When you listen to your reference track and you compare it to your own music, it can be difficult to put your finger on what changes you need to make. The one-of-a-kind Trinity Display uses intelligent algorithms to show you how the balance and punch of your track compares to your reference. You can create from 1 to 5 moveable frequency bands in the Trinity Display. Each band gives you a specific reading of how the punch and balance of your track compares to the punch and balance of your reference in the corresponding frequency band.

Trinity Display

 

Level Lines

 

The white Level Lines show you how the balance of the frequencies in your mix compares to your reference tracks. If the Level Line is above the centre line then those frequencies are more prominent in your mix. If the Level Line is below the centre line then those frequencies are less prominent in your mix.

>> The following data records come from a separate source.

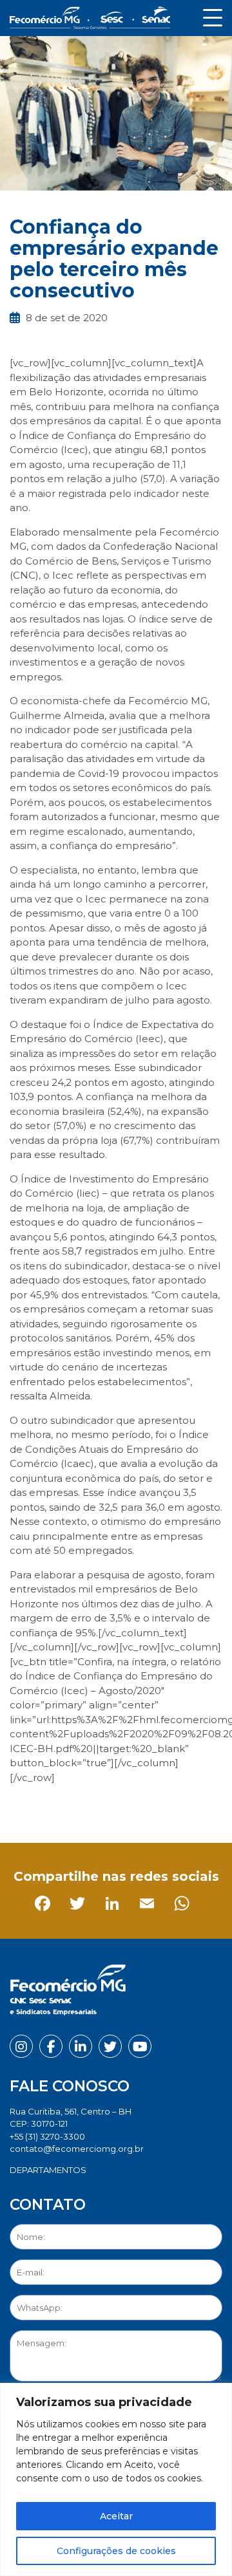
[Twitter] (57, 1806)
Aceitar (116, 2516)
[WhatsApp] (161, 1806)
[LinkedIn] (91, 1806)
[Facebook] (22, 1806)
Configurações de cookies (116, 2551)
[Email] (126, 1806)
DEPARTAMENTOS (48, 2170)
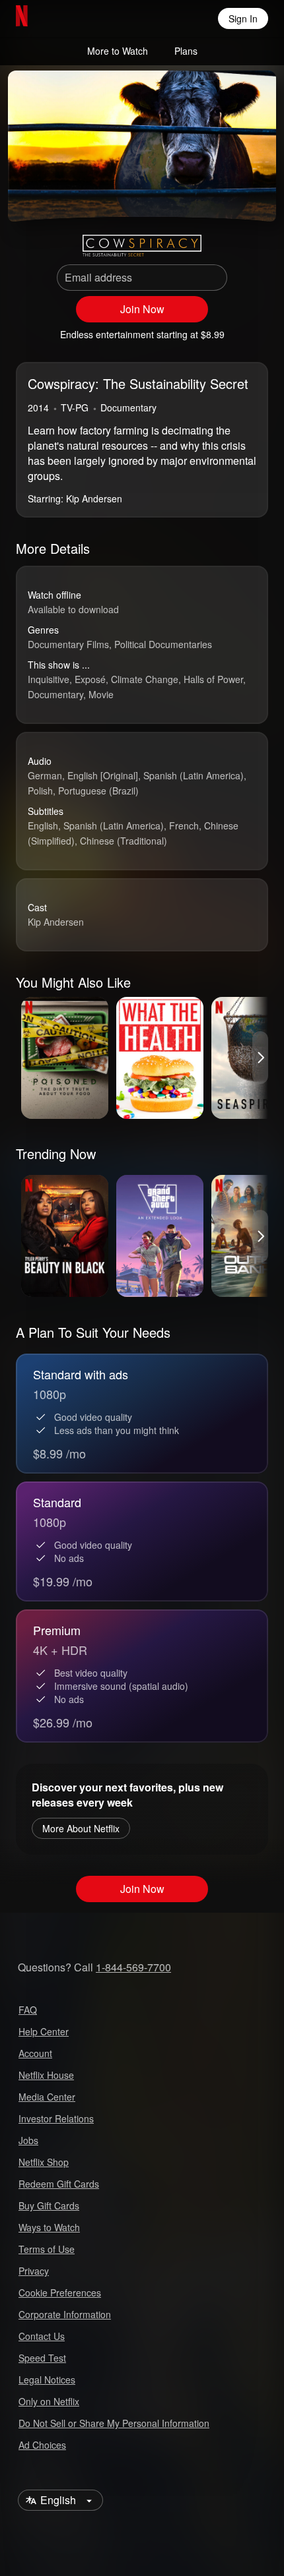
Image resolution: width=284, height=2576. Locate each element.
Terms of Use (46, 2249)
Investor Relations (56, 2118)
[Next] (260, 1057)
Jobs (28, 2140)
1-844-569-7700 (133, 1967)
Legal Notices (46, 2379)
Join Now (142, 308)
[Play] (29, 195)
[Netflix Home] (64, 18)
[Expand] (223, 195)
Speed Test (42, 2357)
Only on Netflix (48, 2401)
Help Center (43, 2031)
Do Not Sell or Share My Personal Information (113, 2423)
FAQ (27, 2009)
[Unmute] (61, 195)
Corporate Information (64, 2314)
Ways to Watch (49, 2227)
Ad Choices (42, 2444)
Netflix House (46, 2075)
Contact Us (41, 2336)
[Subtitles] (255, 195)
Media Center (46, 2096)
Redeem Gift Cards (58, 2183)
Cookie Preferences (59, 2292)
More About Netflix (81, 1828)
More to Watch (117, 50)
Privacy (33, 2270)
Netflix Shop (43, 2162)
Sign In (243, 18)
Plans (185, 50)
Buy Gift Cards (48, 2205)
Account (35, 2053)
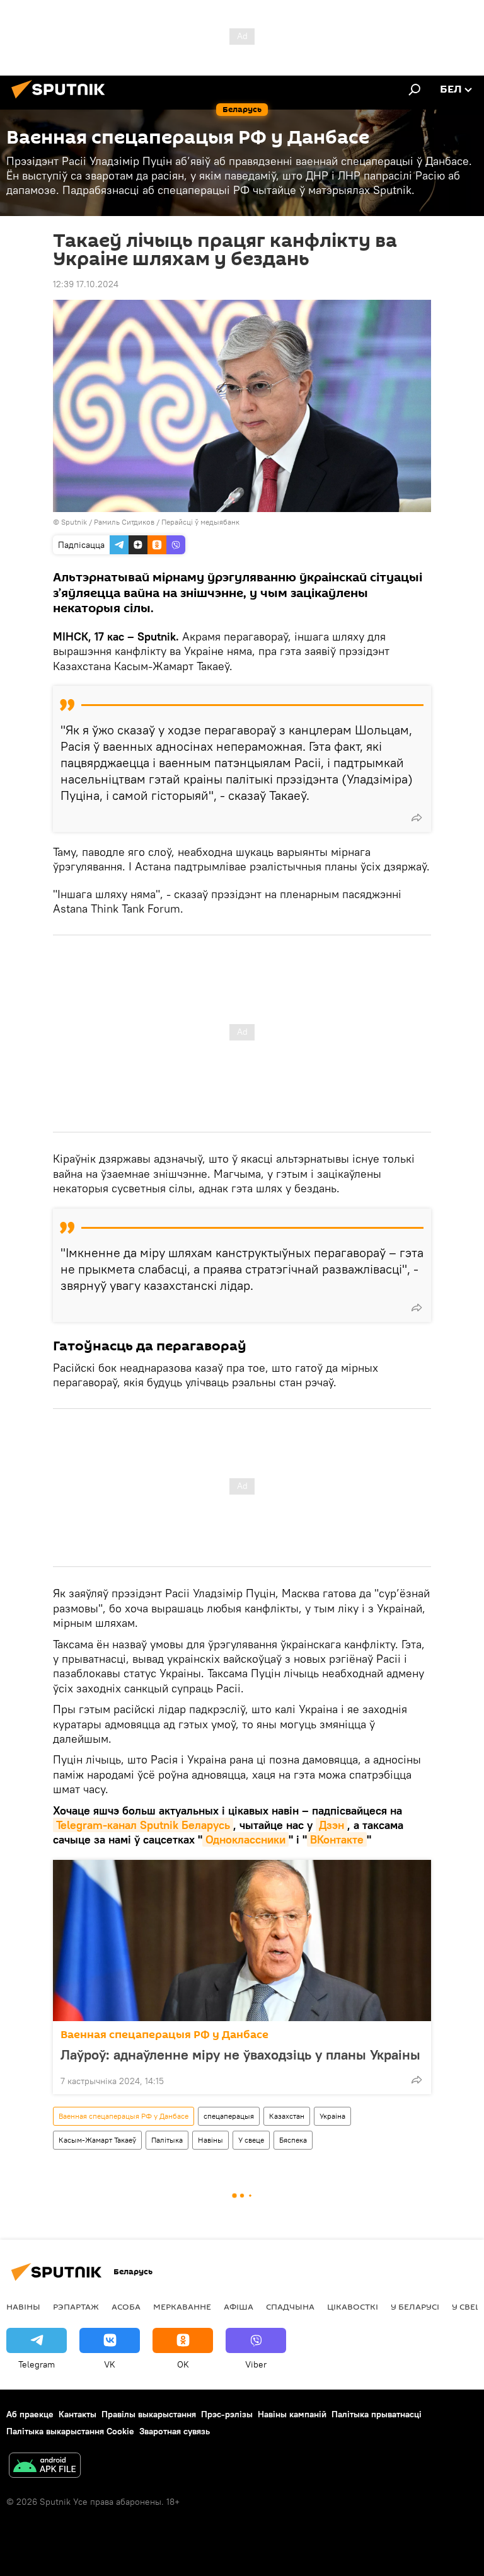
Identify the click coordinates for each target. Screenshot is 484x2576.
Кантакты (77, 2414)
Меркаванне (182, 2306)
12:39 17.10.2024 (85, 284)
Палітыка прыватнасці (376, 2414)
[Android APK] (45, 2467)
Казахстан (286, 2116)
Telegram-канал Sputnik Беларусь (143, 1825)
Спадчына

Ctrl+Click anywhere in the Trinity Display to add more frequency bands to get a more detailed view. Ctrl+Click on a frequency band divider to remove it.

 

Trinity Display: creating bands

 

If the Level Line in the low frequency band is lower than the central 0dB line, you may choose to increase the volume of your kick and bass. Alternatively, you may decide that adding EQ boosts to the low end of your bass elements might be a better option to get your low frequencies sounding more comparable to your reference.

 

If the Level Line in the high frequencies is above the central line, you might decide to reduce the volume of your hi-hats, cymbals and sweeping effects. Alternatively, you may decide to create some EQ cuts to reduce the high end energy to make the high frequency energy comparable to your reference. 

 

Punch Dots

 

The purple Punch Dots in the Trinity Display will tell you how the short-term dynamic range of your track compares to the short-term dynamic range of your reference. If the Punch Dots are moving towards the white Level Line then those frequencies are more compressed in the mix. If the Punch Dots are moving away from the Level Line then those frequencies are more dynamic in the mix. The brighter the dots are, the greater the difference in the dynamic range. If the dots are invisible then the dynamic range is the same in that frequency band in both the mix and the reference.

 

The Punch Dots give you a detailed indication of how punchy the different frequencies are in your mix in comparison to your reference. It’s quite easy to hear if your high frequencies are piercingly loud in comparison your reference, but it’s more difficult to tell if they are over-compressed or over-dynamic in comparison.

 

If you create a frequency band ranging from 2k-20kHz, and in that band the Punch Dots are very clear and moving away from the Level Line, then you mix is much more dynamic in that frequency range than your reference track. You may decide to add some compression to the prominent elements of your mix in that frequency range. This insight will help you get your mix sounding closer to the sonic qualities of your reference track.